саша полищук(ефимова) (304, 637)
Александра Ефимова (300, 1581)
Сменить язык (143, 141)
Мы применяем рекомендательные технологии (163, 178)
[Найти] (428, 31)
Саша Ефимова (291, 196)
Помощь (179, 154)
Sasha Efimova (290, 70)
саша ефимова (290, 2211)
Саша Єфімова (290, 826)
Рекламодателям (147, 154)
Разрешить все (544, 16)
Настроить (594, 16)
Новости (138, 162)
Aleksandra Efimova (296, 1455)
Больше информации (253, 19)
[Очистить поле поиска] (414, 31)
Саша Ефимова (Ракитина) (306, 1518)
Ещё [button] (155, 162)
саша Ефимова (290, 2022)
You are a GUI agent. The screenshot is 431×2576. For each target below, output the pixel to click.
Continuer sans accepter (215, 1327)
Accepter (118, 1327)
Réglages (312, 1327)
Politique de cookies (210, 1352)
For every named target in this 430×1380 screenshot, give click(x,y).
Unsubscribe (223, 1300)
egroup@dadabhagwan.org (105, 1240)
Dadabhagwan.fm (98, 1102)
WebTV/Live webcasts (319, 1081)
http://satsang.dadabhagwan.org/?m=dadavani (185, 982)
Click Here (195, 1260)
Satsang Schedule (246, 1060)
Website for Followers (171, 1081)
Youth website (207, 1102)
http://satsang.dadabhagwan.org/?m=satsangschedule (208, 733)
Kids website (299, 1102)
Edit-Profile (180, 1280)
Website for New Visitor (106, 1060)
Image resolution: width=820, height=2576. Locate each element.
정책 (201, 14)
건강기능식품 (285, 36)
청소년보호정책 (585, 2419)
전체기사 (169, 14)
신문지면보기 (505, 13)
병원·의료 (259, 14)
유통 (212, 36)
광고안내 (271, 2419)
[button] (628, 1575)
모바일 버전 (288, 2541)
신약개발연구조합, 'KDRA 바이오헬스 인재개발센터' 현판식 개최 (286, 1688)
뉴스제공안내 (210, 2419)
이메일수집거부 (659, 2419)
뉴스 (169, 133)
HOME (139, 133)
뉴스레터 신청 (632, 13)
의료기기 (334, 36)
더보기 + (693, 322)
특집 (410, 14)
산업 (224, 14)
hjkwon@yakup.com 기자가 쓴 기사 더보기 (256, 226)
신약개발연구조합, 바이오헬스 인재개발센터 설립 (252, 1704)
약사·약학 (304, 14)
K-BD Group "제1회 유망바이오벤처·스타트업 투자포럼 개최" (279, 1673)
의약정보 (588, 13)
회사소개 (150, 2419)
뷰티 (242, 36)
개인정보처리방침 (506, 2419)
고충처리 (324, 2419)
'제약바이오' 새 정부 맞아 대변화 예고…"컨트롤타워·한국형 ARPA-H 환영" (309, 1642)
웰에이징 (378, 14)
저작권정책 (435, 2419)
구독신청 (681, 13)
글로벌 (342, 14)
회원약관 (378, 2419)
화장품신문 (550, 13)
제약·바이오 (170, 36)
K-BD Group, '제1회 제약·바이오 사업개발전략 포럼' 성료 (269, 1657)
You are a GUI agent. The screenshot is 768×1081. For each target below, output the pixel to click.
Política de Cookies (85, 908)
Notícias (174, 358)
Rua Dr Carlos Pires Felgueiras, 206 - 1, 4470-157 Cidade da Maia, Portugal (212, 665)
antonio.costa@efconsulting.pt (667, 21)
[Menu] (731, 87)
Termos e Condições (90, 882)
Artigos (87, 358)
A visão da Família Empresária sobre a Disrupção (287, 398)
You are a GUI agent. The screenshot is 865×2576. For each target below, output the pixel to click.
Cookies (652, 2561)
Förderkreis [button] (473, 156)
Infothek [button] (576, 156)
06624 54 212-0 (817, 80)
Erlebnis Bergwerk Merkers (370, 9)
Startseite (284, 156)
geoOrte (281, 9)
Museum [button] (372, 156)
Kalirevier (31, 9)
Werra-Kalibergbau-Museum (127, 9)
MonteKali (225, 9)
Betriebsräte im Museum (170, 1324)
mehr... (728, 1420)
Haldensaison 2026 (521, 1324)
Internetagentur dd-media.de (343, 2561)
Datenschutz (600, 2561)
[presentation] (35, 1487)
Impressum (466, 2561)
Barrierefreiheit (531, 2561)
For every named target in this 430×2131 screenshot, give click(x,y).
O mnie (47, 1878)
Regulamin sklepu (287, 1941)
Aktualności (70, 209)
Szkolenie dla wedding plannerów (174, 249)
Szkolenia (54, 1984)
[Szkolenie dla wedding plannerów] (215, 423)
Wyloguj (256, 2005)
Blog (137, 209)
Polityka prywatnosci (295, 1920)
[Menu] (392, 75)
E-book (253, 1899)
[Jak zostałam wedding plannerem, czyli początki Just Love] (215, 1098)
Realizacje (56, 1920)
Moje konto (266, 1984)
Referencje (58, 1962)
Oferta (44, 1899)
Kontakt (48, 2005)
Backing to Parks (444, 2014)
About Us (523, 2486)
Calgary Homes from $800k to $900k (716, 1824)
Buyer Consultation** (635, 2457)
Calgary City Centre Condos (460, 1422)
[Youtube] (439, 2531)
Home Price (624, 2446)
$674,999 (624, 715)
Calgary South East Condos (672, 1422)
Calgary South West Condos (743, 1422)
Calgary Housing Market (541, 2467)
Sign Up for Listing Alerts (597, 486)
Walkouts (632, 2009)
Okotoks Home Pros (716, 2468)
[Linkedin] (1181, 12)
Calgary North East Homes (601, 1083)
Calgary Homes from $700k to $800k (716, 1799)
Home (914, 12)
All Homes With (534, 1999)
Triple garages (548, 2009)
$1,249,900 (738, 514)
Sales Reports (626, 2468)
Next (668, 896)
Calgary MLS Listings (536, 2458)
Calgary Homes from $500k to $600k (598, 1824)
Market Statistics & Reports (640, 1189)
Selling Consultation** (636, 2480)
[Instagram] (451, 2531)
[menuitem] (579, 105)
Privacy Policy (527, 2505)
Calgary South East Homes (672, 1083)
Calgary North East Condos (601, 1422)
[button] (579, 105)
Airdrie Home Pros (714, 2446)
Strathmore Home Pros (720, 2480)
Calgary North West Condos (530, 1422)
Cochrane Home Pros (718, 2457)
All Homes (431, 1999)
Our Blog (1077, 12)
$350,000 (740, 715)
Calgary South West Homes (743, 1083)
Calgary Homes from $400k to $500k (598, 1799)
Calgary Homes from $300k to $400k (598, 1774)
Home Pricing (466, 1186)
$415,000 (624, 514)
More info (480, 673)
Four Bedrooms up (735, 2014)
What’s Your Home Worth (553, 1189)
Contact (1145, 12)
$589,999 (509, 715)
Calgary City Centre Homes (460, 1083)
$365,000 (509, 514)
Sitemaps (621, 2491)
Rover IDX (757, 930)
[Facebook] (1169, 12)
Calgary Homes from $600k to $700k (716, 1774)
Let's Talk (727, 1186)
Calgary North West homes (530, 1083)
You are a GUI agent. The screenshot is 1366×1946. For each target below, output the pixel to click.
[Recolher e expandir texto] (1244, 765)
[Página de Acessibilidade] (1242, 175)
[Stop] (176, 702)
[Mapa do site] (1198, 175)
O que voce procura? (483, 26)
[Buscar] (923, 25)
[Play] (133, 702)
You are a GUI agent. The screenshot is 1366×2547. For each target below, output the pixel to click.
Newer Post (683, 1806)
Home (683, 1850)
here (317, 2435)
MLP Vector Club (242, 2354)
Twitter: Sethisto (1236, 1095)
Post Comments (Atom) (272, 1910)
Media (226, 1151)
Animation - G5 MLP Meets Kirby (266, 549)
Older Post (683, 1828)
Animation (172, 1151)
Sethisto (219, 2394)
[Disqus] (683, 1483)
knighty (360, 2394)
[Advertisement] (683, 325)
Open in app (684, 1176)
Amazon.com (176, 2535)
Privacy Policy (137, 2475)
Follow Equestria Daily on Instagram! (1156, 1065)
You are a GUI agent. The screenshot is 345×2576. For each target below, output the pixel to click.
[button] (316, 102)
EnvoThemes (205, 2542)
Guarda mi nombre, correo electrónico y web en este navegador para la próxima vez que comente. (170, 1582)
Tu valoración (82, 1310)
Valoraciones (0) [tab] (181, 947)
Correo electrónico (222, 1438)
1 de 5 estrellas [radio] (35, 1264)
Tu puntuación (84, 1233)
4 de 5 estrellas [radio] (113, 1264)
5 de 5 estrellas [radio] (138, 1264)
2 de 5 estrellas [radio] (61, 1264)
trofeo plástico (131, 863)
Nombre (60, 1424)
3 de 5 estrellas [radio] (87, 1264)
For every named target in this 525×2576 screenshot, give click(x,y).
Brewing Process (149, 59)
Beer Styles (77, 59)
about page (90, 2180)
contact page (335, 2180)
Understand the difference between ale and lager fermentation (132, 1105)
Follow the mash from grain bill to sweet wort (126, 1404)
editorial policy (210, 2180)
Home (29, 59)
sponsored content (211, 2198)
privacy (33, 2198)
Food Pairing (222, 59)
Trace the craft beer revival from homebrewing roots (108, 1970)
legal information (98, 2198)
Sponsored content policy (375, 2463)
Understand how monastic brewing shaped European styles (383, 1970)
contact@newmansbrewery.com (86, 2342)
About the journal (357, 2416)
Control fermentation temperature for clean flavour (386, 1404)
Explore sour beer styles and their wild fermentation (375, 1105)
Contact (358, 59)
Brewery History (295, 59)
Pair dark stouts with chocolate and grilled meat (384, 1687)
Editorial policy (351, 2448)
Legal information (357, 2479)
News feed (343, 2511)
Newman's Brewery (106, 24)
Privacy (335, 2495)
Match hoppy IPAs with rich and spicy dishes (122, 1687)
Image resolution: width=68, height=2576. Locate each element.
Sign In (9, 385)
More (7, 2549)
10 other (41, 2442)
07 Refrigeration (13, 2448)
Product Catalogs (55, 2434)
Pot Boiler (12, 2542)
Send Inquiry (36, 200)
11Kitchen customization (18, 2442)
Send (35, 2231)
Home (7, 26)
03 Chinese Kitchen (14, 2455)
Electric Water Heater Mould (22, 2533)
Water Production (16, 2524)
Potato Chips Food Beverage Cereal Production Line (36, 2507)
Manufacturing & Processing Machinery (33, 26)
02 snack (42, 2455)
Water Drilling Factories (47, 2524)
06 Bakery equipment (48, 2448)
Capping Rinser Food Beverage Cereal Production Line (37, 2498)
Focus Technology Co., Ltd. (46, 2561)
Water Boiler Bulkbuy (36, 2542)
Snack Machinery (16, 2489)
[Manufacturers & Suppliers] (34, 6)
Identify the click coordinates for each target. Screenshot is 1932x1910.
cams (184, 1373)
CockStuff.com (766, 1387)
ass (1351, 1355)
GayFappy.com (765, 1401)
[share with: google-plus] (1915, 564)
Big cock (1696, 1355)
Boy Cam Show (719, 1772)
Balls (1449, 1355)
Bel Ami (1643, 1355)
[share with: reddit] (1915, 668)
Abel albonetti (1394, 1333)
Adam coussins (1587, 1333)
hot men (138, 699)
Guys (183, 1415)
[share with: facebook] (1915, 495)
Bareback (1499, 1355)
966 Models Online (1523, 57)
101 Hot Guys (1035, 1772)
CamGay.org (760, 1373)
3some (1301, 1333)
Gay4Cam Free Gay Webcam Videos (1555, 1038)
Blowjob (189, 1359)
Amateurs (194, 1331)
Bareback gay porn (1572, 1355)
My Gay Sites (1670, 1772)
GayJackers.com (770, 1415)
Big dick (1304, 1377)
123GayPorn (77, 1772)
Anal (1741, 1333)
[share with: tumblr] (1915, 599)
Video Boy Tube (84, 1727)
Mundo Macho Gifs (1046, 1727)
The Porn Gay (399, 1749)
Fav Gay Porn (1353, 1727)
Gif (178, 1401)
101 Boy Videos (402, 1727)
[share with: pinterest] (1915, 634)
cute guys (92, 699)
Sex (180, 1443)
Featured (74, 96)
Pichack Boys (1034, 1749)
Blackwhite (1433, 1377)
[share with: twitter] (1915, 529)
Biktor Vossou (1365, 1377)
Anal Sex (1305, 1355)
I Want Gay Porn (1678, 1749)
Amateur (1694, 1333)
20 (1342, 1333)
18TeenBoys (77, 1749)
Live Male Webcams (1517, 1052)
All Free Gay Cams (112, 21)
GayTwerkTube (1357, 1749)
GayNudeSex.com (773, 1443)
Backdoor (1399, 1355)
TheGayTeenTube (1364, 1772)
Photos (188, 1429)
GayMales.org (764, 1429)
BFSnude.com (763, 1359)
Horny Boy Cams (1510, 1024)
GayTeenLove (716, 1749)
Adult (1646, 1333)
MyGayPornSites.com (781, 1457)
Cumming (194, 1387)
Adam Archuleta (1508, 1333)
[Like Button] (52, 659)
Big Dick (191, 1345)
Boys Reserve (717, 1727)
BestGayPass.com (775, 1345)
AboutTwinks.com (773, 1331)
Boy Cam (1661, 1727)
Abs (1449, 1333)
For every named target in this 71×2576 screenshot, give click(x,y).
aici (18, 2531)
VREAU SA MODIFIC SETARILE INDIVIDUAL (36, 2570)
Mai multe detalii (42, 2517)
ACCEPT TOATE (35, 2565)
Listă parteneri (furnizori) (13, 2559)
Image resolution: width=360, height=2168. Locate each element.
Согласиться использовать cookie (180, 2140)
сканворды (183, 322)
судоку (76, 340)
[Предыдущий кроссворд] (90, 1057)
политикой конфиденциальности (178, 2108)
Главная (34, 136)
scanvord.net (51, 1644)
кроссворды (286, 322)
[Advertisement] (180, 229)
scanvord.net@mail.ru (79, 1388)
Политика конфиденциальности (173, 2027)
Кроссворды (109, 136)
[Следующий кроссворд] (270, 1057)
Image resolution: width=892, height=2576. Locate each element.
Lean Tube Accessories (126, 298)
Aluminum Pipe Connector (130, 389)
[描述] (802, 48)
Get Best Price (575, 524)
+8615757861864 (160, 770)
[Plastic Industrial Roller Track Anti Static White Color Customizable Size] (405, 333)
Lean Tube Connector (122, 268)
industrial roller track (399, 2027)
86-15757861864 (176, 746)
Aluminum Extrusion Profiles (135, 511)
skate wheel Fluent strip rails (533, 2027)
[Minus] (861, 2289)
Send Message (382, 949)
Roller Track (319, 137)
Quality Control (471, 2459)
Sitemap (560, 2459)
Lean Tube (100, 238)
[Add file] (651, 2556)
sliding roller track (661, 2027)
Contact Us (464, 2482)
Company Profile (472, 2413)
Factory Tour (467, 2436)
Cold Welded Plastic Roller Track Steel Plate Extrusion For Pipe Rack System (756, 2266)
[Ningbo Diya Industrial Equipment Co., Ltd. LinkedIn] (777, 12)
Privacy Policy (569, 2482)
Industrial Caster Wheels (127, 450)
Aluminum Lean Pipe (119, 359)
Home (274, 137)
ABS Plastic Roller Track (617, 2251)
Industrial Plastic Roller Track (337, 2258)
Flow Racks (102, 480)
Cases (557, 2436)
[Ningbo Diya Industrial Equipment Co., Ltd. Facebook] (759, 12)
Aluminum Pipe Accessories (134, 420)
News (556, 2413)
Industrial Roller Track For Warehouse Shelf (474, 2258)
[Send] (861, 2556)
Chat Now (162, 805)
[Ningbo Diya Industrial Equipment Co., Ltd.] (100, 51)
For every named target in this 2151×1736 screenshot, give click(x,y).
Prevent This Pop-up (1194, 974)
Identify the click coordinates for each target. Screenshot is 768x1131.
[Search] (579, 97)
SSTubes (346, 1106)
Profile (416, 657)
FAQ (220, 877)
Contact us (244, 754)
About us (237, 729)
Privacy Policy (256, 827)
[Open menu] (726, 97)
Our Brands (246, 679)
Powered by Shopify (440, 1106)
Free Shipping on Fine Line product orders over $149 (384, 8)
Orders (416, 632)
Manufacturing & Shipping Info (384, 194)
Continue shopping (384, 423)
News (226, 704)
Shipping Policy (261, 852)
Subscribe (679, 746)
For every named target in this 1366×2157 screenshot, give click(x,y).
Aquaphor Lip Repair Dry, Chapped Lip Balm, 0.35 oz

.....

The answer should hold only the lines from the start of the records above through the line containing "Рекламодателям (147, 154)", each set down exactly.

саша полищук(ефимова) (304, 637)
Александра Ефимова (300, 1581)
Сменить язык (143, 141)
Мы применяем рекомендательные технологии (163, 178)
[Найти] (428, 31)
Саша Ефимова (291, 196)
Помощь (179, 154)
Sasha Efimova (290, 70)
саша ефимова (290, 2211)
Саша Єфімова (290, 826)
Рекламодателям (147, 154)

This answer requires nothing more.